Aside from purely symbolic matrices that come up in theoretical physics and matrices over finite fields, the entries of a matrix are rarely known exactly, so the rich set of approximate-rank-revealing and numerically stable methods that we have for floating-point turn out to be much more useful anyway.
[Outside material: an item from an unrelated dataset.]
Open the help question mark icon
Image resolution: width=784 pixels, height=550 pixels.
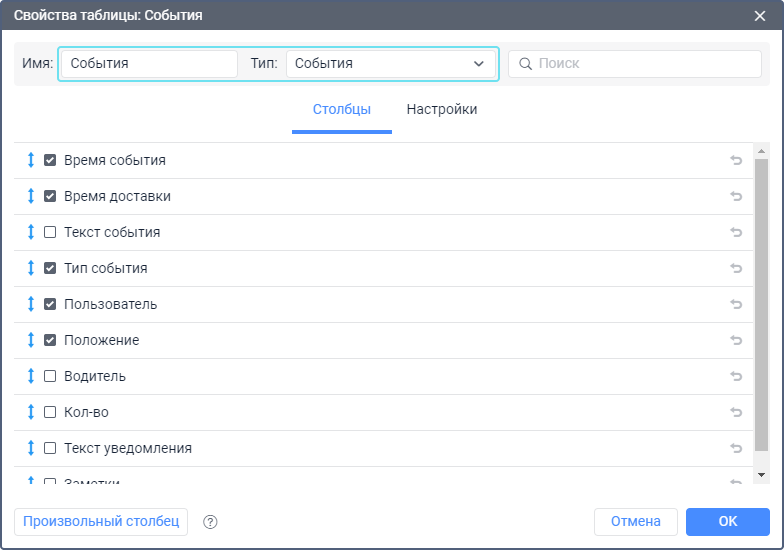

That’s not to say that it isn’t fun to play around with these concepts, of course =)

– Steve

> On Jan 13, 2016, at 11:27 PM, Matt Whiteside <mwhiteside.dev at gmail.com> wrote:
>
>
>> On Jan 13, 2016, at 11:16, Stephen Canon <scanon at apple.com <mailto:scanon at apple.com>> wrote:
>>
>> … in exact arithmetic, not in floating-point, which is what people tend to actually use for matrices.  For that matter, the entire notion of “invertible” as a binary attribute is problematic when dealing with approximate arithmetic; a matrix may be formally invertible but so ill-conditioned that the result is effectively meaningless.
>>
>> Not really trying to shoot you down, just observing that this is an extremely subtle example with lots of hidden sharp edges.
>>
>> – Steve
>
> That’s a good point.  So then I wonder if exact arithmetic wouldn’t be good enough for a lot of entry level math & science applications, especially the ones where this type of approach would come to mind in the first place.
>
> Something like,
>
> struct Rational:CustomDebugStringConvertible{
> 	let numerator, denominator: Int
> 	var debugDescription:String{
> 	  get{
> 	   return "\(Double(numerator)/Double(denominator))"
> 	    }
> 	}
> }
>
> func *(lhs:Rational,rhs:Rational) -> Rational{
>   return Rational(numerator: lhs.numerator*rhs.numerator,
>                 denominator: lhs.denominator * rhs.denominator)
> }
>
> func *(lhs:Int,rhs:Rational) -> Rational{
>   return Rational(numerator: lhs*rhs.numerator,
>                 denominator: rhs.denominator)
> }
>
> let π = Rational(numerator: 355, denominator: 113)
> let two_π = 2 * π
>
>
> might get you pretty far with 64 bits.